In an emailed statement, “Handala (aka: Handala Hack Team, Void Manticore, Storm-842) is a pro-Palestinian, pro-Iran-aligned hacktivist group that has been active since at least 2023. Handala is known to deploy the Hatef wiper malware as well as the Radthief (aka: Rhadamanthys) stealer malware during its attacks,” Optiv’s gTIC analyst said. “The group focuses on politically motivated cyber operations against Israeli-linked targets. Handala is associated with destructive ‘hack-and-leak’ activity and has publicized wiper malware delivered through multi-stage tooling to wipe Windows and Linux systems. Handala commonly gains Initial Access through social engineering via phishing using a combination of exploitation of major events and vulnerabilities and impersonation of legitimate organizations to steal and leak data through a dedicated leak site.”

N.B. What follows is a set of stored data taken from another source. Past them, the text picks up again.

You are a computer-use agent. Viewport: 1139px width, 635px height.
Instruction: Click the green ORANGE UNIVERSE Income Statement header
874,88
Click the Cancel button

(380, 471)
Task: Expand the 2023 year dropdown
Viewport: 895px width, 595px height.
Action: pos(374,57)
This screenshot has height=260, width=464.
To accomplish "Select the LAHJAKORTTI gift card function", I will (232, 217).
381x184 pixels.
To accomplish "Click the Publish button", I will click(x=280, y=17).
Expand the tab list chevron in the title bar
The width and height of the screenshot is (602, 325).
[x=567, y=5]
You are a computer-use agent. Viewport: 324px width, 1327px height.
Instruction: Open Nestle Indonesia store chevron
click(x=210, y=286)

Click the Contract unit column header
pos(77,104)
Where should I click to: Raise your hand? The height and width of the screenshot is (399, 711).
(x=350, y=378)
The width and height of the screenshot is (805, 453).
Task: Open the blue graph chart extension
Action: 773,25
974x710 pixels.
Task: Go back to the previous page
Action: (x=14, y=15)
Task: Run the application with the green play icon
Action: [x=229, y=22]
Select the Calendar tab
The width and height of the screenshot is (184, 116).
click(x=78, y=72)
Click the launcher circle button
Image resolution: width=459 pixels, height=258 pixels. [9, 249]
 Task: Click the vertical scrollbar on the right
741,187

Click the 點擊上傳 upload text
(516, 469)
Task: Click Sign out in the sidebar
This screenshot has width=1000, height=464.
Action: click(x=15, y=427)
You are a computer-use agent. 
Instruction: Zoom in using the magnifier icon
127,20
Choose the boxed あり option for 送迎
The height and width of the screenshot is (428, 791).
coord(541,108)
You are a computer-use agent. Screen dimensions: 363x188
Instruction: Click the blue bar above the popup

The statement added that research suggests significant overlap between Void Manticore (Handala) and another IRGC-linked advanced persistent threat (APT) group, Scarred Manticore (aka: OilRig, APT34). “The current incident suggests native features and tooling (Microsoft Intune) was used to push operating system reset commands to disrupt and wipe data off systems and mobile devices, rather than deploying wiper malware. Use of Microsoft Intune to wipe and reset systems and devices requires access to administrator-level portals and control panels, which suggests the threat actor was able to acquire high-level credentials during the course of the attack. This suggests capabilities of a well-resourced and experienced threat actor.”
It added, “Other Iranian IRGC-sponsored cyber threat groups known to deploy destructive wiper malware as part of their attacks against Industrials, Utilities, and Government entities include APT33 (aka: Elfin) and Agrius. As of this writing, there are no additional details regarding indicators of attack or compromise associated with Handala’s recent attack against the medical supplier.”
The Handala hacking collective has emerged as one of the most visible pro-Iranian cyber personas operating amid rising geopolitical tensions in the Middle East. Researchers describe the group as a hacktivist front linked to Iran’s Ministry of Intelligence that blends cyber intrusion with information operations designed to pressure adversaries and shape public narratives.
The group has claimed responsibility for multiple cyber campaigns targeting organizations across Israel, Jordan, and Saudi Arabia, including alleged compromises of oil and gas organizations and other regional entities. Analysts note that such activity reflects a broader pattern of Iranian-aligned actors using cyber operations as a tool of geopolitical signaling and retaliation.
Security researchers warn that Iranian cyber activity is expanding alongside regional conflict dynamics, with espionage campaigns and disruptive operations increasingly targeting critical infrastructure, government systems, and supply-chain networks.
Reports from intelligence and cybersecurity organizations highlight that Iranian groups, including clusters such as Seedworm, have already infiltrated U.S. infrastructure and defense supply chains, while Western security agencies caution that cyber spillover from Middle East tensions could extend to international targets. Within this landscape, personas like Handala serve as visible operators capable of conducting hack-and-leak campaigns, destructive attacks, and psychological operations aimed at amplifying political impact beyond the immediate technical intrusion.